Work instructions
Return every record below exactly.

Stored data entries
- - -

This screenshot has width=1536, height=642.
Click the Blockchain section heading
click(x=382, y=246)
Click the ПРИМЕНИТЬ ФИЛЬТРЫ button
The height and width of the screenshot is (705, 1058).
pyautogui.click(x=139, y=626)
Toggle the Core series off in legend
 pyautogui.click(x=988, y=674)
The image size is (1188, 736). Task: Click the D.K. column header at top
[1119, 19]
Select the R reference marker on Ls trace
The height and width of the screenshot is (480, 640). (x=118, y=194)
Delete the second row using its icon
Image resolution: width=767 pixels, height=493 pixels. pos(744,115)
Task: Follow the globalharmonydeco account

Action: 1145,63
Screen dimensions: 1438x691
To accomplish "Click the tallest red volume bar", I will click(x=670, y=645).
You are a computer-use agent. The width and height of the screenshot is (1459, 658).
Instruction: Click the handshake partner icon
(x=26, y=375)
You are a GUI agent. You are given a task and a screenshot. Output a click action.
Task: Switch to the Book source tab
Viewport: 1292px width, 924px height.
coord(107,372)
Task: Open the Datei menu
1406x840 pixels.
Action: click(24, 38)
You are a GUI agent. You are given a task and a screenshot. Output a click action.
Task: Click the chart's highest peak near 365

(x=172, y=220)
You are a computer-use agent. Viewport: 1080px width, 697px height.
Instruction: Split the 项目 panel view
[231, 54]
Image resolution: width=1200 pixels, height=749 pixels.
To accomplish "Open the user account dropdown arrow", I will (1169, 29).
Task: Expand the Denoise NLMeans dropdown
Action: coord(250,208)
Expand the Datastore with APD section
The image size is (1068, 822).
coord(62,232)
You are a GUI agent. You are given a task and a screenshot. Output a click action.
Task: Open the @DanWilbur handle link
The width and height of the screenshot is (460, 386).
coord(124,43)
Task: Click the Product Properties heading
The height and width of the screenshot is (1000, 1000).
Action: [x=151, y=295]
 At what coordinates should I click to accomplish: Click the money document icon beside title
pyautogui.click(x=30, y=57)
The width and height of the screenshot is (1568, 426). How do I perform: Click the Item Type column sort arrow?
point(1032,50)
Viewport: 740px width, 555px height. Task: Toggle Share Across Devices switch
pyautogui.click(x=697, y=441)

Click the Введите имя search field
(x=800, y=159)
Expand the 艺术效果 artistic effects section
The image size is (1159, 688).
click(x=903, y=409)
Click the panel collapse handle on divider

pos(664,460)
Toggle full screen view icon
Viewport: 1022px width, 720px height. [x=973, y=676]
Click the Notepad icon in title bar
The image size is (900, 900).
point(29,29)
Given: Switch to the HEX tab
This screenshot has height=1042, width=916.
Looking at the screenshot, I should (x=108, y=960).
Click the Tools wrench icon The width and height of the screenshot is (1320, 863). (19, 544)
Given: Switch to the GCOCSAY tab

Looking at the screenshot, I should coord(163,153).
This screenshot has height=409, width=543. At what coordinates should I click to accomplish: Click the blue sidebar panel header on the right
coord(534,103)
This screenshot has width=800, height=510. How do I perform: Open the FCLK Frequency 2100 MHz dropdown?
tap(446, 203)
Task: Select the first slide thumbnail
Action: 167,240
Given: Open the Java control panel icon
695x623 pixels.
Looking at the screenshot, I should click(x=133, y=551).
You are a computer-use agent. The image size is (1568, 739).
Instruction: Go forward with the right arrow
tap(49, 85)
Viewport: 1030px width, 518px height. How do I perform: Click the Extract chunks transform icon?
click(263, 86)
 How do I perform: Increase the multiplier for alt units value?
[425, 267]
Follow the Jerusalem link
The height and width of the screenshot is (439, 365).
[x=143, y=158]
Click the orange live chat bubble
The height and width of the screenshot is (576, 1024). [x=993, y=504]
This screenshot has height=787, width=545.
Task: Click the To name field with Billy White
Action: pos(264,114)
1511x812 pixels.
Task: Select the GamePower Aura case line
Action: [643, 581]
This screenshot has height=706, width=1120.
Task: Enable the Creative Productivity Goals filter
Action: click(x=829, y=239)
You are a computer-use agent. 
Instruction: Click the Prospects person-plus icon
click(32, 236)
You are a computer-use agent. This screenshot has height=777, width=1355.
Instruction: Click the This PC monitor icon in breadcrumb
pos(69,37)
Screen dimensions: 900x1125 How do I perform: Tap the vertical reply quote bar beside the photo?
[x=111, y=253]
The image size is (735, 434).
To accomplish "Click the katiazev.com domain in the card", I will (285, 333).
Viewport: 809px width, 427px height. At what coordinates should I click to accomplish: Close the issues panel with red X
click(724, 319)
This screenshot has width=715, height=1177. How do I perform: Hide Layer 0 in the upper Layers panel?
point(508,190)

- - -

Response area
This screenshot has width=1536, height=642.
Click the Blockchain section heading
click(x=382, y=246)
Click the ПРИМЕНИТЬ ФИЛЬТРЫ button
The height and width of the screenshot is (705, 1058).
pyautogui.click(x=139, y=626)
Toggle the Core series off in legend
 pyautogui.click(x=988, y=674)
The image size is (1188, 736). Task: Click the D.K. column header at top
[1119, 19]
Select the R reference marker on Ls trace
The height and width of the screenshot is (480, 640). (x=118, y=194)
Delete the second row using its icon
Image resolution: width=767 pixels, height=493 pixels. pos(744,115)
Task: Follow the globalharmonydeco account

Action: 1145,63
Screen dimensions: 1438x691
To accomplish "Click the tallest red volume bar", I will click(x=670, y=645).
You are a computer-use agent. The width and height of the screenshot is (1459, 658).
Instruction: Click the handshake partner icon
(x=26, y=375)
You are a GUI agent. You are given a task and a screenshot. Output a click action.
Task: Switch to the Book source tab
Viewport: 1292px width, 924px height.
coord(107,372)
Task: Open the Datei menu
1406x840 pixels.
Action: click(24, 38)
You are a GUI agent. You are given a task and a screenshot. Output a click action.
Task: Click the chart's highest peak near 365

(x=172, y=220)
You are a computer-use agent. Viewport: 1080px width, 697px height.
Instruction: Split the 项目 panel view
[231, 54]
Image resolution: width=1200 pixels, height=749 pixels.
To accomplish "Open the user account dropdown arrow", I will (1169, 29).
Task: Expand the Denoise NLMeans dropdown
Action: coord(250,208)
Expand the Datastore with APD section
The image size is (1068, 822).
coord(62,232)
You are a GUI agent. You are given a task and a screenshot. Output a click action.
Task: Open the @DanWilbur handle link
The width and height of the screenshot is (460, 386).
coord(124,43)
Task: Click the Product Properties heading
The height and width of the screenshot is (1000, 1000).
Action: [x=151, y=295]
 At what coordinates should I click to accomplish: Click the money document icon beside title
pyautogui.click(x=30, y=57)
The width and height of the screenshot is (1568, 426). How do I perform: Click the Item Type column sort arrow?
point(1032,50)
Viewport: 740px width, 555px height. Task: Toggle Share Across Devices switch
pyautogui.click(x=697, y=441)

Click the Введите имя search field
(x=800, y=159)
Expand the 艺术效果 artistic effects section
The image size is (1159, 688).
click(x=903, y=409)
Click the panel collapse handle on divider

pos(664,460)
Toggle full screen view icon
Viewport: 1022px width, 720px height. [x=973, y=676]
Click the Notepad icon in title bar
The image size is (900, 900).
point(29,29)
Given: Switch to the HEX tab
This screenshot has height=1042, width=916.
Looking at the screenshot, I should (x=108, y=960).
Click the Tools wrench icon The width and height of the screenshot is (1320, 863). (19, 544)
Given: Switch to the GCOCSAY tab

Looking at the screenshot, I should coord(163,153).
This screenshot has height=409, width=543. At what coordinates should I click to accomplish: Click the blue sidebar panel header on the right
coord(534,103)
This screenshot has width=800, height=510. How do I perform: Open the FCLK Frequency 2100 MHz dropdown?
tap(446, 203)
Task: Select the first slide thumbnail
Action: 167,240
Given: Open the Java control panel icon
695x623 pixels.
Looking at the screenshot, I should click(x=133, y=551).
You are a computer-use agent. The image size is (1568, 739).
Instruction: Go forward with the right arrow
tap(49, 85)
Viewport: 1030px width, 518px height. How do I perform: Click the Extract chunks transform icon?
click(263, 86)
 How do I perform: Increase the multiplier for alt units value?
[425, 267]
Follow the Jerusalem link
The height and width of the screenshot is (439, 365).
[x=143, y=158]
Click the orange live chat bubble
The height and width of the screenshot is (576, 1024). [x=993, y=504]
This screenshot has height=787, width=545.
Task: Click the To name field with Billy White
Action: pos(264,114)
1511x812 pixels.
Task: Select the GamePower Aura case line
Action: [643, 581]
This screenshot has height=706, width=1120.
Task: Enable the Creative Productivity Goals filter
Action: click(x=829, y=239)
You are a computer-use agent. 
Instruction: Click the Prospects person-plus icon
click(32, 236)
You are a computer-use agent. This screenshot has height=777, width=1355.
Instruction: Click the This PC monitor icon in breadcrumb
pos(69,37)
Screen dimensions: 900x1125 How do I perform: Tap the vertical reply quote bar beside the photo?
[x=111, y=253]
The image size is (735, 434).
To accomplish "Click the katiazev.com domain in the card", I will (285, 333).
Viewport: 809px width, 427px height. At what coordinates should I click to accomplish: Close the issues panel with red X
click(724, 319)
This screenshot has width=715, height=1177. How do I perform: Hide Layer 0 in the upper Layers panel?
point(508,190)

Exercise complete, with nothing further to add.